Work required: Exactly the lines from the line with "Click the folder icon next to FTP 服务器" through the final line of the records below, both ends included, are to be set down. Do not include pictures.

Information given Start Marker

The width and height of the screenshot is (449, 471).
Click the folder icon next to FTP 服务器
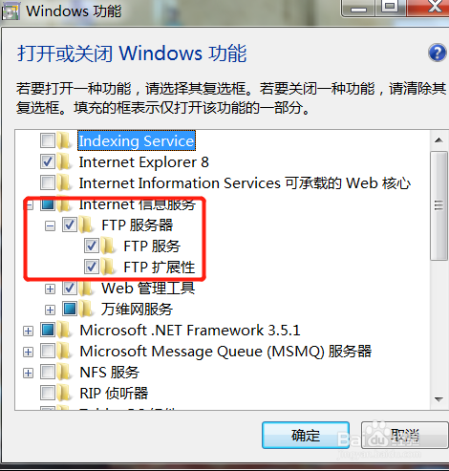(87, 225)
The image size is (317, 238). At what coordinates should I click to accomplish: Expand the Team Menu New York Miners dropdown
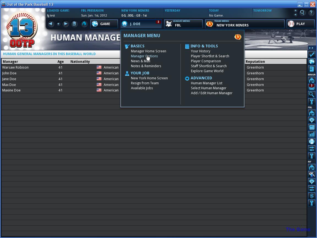[x=245, y=24]
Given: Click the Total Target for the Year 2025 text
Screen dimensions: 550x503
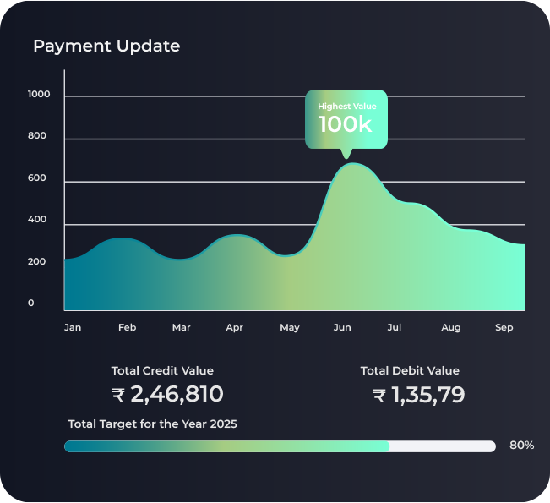Looking at the screenshot, I should 152,424.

Information given End Marker

Solved problem:
Click the folder icon next to FTP 服务器
(87, 225)
The image size is (317, 238). At what coordinates should I click to accomplish: Expand the Team Menu New York Miners dropdown
[x=245, y=24]
Given: Click the Total Target for the Year 2025 text
Screen dimensions: 550x503
Looking at the screenshot, I should 152,424.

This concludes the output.